Topological quantum computing with a very noisy network and local error rates approaching one percent

Abstract: A scalable quantum computer could be built by networking together many simple processor cells, thus avoiding the need to create a single complex structure. The difficulty is that realistic quantum links are very error prone. A solution is for cells to repeatedly communicate with each other and so 'purify' any imperfections; however prior studies suggest that the cells themselves must then have prohibitively low internal error rates. Here we describe a method by which even error-prone cells can perform purification: groups of cells generate shared resource states, which then enable stabilization of topologically encoded data. Given a realistically noisy network (>=10% error rate) we find that our protocol can succeed provided that intra-cell error rates for initialisation, state manipulation and measurement are below 0.82%. This level of fidelity is already achievable in several laboratory systems.

Analyzing Stabilizer Measurement Protocols in Quantum Error Correction Networks

The paper examines two quantum error correction protocols: EXPEDIENT and STRINGENT, which are focused on optimizing stabilizer measurement processes in a networked environment using four qubits per network cell. The aim is to ensure improved thresholds for error correction in distributed quantum systems despite the presence of both local intra-cell and network-induced errors.

Protocols and Performance Evaluation

The EXPEDIENT and STRINGENT protocols utilize different strategies for managing network and local errors. The paper identifies that with a fixed network error rate ($p_n$) of 10%, the EXPEDIENT protocol can sustain local error thresholds between 0.6% and 0.82%. When considering fixed local error rates, adjusting the network error rate yields a threshold range of 10.0% to 10.1%.

The paper suggests that by increasing the ancilla count to five or more qubits per cell, the protocols could exhibit even stronger performance, though optimal configurations remain outside the scope of the current investigation. These enhancements allow for the better toleration of network error rates, demonstrated by a case where network noise at $p_n=0.2$ becomes manageable with improved strategies.

Analysis of Error Weights and Stabilizer Performance

Through extensive simulation and empirical testing, especially concerning the production and measurement of Greenberger-Horne-Zeilinger (GHZ) states, the protocols are characterized by their error-handling capabilities. Supplementary tables delineate the error probabilities and execution times across various operations. For instance, the monolithic architecture offers a slightly higher threshold between 0.9% and 0.95% than STRINGENT, indicating potential trade-offs between error tolerance and operational speed.

In particular, the STRINGENT protocol expands error tolerance at a higher time cost, shown to take five times longer in completing stabilizers compared to EXPEDIENT. This prolonged duration is a necessary compromise for achieving higher error thresholds, as detailed in the main paper.

Methodological Contributions

Importantly, the paper employs twirling operations and examples of superoperators to refine the distribution of error weights across qubits, leading to an enhanced understanding of stabilizer outcomes. These techniques demystify the distribution of error impacts and aid in simplifying complex error dynamics inherent in quantum networks.

Additionally, the introduction of post-measurement operations within protocols, especially aborting and retrying networks based on GHZ measurements, exemplifies innovative problem-solving techniques in error correction strategies.

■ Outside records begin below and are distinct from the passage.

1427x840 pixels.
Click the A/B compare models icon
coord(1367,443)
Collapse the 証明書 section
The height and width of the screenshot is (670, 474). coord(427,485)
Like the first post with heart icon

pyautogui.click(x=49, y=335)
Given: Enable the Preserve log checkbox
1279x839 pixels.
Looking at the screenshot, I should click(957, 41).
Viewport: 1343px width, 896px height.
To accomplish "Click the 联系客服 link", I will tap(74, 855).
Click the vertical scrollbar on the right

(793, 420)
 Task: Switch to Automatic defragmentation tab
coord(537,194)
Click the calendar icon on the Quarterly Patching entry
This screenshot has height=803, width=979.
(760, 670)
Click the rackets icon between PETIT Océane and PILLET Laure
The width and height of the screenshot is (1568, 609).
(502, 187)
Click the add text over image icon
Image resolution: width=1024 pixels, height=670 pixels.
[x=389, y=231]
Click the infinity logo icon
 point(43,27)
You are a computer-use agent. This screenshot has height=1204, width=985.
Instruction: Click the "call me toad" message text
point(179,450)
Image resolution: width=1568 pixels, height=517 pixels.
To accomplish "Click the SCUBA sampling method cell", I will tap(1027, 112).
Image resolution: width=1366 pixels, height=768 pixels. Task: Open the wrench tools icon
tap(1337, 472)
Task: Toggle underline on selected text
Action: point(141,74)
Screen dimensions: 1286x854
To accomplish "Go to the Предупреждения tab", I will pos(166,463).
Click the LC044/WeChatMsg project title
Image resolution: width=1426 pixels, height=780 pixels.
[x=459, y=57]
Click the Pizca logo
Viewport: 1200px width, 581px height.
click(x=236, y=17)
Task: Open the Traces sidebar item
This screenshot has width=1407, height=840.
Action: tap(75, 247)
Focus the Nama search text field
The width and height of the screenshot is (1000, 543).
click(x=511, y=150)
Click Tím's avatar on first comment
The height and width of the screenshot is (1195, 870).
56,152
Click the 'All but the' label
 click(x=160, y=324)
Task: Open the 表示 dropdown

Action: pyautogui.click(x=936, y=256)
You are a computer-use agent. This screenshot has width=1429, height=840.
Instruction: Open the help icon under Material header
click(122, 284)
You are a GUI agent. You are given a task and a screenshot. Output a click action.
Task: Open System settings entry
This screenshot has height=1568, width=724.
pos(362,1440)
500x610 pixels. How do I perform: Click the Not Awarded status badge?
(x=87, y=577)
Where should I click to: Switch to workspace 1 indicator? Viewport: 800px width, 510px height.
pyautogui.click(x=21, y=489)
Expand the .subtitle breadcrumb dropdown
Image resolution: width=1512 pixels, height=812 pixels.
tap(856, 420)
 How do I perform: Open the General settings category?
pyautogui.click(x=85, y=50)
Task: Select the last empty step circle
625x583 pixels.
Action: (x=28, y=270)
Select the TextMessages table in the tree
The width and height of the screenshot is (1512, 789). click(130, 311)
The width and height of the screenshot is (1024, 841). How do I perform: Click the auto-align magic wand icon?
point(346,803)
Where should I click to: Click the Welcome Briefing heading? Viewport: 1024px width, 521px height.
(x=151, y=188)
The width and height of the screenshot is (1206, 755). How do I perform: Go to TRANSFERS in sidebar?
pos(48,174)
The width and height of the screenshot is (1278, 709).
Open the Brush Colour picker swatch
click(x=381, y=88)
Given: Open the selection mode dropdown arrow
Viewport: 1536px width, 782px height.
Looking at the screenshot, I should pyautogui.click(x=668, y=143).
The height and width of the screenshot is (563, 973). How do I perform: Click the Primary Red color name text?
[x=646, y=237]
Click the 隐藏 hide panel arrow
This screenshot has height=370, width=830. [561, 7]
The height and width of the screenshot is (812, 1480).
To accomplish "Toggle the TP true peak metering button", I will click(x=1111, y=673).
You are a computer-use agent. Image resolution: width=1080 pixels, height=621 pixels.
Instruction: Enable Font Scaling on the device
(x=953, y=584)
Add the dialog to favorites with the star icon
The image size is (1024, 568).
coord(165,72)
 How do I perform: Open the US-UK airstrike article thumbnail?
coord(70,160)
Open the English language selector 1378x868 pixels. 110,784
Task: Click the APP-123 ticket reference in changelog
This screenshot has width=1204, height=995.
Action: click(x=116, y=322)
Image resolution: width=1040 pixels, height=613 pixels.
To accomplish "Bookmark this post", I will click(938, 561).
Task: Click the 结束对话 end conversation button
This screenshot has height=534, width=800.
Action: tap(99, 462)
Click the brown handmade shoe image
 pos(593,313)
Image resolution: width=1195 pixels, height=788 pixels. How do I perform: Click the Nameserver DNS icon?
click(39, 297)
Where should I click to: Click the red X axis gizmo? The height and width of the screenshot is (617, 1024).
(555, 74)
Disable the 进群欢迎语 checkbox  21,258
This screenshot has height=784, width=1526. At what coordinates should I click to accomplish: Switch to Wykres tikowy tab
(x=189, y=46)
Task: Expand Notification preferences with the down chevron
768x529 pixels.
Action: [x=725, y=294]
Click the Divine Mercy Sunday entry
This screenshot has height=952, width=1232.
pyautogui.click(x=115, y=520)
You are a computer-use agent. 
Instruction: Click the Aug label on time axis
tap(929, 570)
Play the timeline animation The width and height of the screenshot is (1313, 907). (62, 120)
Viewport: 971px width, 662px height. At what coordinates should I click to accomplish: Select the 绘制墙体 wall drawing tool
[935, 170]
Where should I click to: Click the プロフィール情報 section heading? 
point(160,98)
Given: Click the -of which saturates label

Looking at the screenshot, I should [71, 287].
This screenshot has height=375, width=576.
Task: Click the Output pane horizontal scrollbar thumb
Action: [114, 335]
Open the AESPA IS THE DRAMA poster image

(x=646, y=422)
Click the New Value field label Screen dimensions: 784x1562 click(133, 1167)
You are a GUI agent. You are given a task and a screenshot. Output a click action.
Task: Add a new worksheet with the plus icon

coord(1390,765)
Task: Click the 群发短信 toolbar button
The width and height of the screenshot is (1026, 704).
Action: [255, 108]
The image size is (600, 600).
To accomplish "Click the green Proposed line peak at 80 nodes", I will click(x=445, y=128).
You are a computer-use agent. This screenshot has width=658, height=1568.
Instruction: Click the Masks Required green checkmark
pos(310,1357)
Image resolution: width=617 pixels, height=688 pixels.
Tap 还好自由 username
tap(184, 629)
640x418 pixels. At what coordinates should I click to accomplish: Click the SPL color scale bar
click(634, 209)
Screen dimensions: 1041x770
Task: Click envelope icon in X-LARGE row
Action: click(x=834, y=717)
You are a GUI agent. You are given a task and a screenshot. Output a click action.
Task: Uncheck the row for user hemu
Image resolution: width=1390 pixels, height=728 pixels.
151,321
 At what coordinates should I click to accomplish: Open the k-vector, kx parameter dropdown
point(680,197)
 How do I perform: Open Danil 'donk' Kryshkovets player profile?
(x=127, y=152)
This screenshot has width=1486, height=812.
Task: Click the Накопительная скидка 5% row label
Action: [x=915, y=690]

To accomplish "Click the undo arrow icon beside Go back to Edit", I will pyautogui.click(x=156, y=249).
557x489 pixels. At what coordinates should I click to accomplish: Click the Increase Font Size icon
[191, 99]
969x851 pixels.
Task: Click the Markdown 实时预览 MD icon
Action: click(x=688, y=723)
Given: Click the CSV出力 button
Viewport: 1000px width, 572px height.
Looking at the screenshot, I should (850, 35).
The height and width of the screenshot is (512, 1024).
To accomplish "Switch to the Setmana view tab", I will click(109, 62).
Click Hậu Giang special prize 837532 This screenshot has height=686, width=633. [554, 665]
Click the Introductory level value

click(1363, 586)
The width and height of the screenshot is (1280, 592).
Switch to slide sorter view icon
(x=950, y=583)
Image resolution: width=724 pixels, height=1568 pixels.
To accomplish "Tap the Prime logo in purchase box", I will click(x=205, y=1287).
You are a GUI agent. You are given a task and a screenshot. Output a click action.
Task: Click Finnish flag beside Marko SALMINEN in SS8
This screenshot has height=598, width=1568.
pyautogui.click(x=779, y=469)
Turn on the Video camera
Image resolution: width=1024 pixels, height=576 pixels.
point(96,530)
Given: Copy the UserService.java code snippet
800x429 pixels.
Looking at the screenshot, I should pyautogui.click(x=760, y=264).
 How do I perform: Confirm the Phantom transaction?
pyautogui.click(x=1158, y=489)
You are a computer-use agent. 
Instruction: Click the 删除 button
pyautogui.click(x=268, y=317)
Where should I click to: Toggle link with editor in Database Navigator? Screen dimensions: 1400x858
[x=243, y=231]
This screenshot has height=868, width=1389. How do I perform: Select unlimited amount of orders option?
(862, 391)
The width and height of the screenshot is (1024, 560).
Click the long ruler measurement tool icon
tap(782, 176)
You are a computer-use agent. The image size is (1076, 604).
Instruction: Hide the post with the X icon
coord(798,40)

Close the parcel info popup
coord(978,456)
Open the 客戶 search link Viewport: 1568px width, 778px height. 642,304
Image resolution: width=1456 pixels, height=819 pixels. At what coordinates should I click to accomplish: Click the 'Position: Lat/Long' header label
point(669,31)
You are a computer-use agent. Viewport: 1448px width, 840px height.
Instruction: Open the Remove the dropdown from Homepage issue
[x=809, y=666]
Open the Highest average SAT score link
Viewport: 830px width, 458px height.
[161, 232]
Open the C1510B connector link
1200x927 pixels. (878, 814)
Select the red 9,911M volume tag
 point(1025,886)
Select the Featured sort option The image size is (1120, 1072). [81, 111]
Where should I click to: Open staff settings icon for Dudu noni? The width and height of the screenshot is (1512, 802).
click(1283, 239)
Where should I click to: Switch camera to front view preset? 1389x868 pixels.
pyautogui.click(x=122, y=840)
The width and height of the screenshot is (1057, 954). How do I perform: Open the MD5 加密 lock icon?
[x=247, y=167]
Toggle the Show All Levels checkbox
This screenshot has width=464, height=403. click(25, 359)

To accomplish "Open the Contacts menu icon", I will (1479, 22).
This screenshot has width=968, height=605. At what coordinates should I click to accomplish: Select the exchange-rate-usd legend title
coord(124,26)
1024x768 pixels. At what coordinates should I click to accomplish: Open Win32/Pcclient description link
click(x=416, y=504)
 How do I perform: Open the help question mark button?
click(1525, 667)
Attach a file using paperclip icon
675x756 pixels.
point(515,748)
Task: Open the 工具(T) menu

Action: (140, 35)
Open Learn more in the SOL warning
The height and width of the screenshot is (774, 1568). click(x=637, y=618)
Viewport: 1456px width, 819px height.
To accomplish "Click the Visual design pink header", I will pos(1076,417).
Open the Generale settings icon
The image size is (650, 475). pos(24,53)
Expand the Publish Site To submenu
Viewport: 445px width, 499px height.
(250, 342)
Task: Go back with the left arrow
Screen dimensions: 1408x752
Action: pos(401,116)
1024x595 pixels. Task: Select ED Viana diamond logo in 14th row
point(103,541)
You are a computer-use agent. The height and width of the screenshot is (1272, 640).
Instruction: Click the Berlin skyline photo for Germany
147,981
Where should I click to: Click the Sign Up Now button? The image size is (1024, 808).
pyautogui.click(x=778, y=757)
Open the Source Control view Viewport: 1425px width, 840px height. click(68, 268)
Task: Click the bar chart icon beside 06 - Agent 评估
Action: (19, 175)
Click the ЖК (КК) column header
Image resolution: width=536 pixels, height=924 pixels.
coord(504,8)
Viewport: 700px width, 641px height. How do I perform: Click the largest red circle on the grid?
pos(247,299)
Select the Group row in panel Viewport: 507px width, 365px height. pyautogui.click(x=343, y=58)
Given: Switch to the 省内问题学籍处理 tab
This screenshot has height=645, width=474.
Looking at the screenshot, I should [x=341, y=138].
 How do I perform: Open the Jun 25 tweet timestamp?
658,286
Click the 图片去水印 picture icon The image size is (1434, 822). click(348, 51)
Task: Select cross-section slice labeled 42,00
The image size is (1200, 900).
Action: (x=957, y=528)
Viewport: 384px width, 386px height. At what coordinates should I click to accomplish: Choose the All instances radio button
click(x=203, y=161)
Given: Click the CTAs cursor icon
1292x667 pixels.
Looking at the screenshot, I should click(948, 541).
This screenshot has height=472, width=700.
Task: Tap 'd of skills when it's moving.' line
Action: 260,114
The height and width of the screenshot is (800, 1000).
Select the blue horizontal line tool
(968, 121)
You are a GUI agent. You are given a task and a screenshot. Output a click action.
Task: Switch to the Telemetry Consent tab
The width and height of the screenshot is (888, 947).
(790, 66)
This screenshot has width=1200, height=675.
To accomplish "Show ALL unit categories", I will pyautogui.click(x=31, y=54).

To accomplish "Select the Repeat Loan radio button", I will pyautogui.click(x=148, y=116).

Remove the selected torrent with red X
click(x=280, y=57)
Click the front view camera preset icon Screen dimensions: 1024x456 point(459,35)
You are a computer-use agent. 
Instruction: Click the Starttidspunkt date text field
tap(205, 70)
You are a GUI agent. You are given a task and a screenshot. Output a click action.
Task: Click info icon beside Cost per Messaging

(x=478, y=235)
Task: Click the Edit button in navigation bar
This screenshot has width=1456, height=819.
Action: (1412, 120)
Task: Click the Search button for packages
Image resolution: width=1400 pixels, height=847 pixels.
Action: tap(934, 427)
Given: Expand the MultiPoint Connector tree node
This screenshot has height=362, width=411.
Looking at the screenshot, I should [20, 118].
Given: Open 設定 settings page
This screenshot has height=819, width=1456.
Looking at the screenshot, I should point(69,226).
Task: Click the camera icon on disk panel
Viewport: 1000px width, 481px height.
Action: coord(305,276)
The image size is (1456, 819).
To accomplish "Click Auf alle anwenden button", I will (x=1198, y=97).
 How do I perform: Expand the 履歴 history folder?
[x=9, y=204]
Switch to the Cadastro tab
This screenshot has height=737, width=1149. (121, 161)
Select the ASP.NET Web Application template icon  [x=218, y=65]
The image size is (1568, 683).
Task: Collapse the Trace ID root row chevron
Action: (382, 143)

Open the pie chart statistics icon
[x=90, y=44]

Implications and Future Directions

The methodologies presented emphasize the importance of adopting flexible error correction models for future quantum architectures. The paper proposes a foundation upon which more elaborate multi-qubit cells might be built, improving the fault tolerance of quantum systems against diverse environmental perturbations.

Future research may focus on refining protocol efficiencies, particularly under conditions of reduced measurement times and improved photon detection, enhancing both local and network-level error mitigation. Advancements in stabilizer operation benchmarking will play a pivotal role in ensuring robustness in quantum computation infrastructure.

In conclusion, the documented threshold evaluations, methodological innovations, and error correction strategies encapsulated within these protocols provide a valuable resource for ongoing efforts to enhance the efficacy of quantum error correction in networked environments.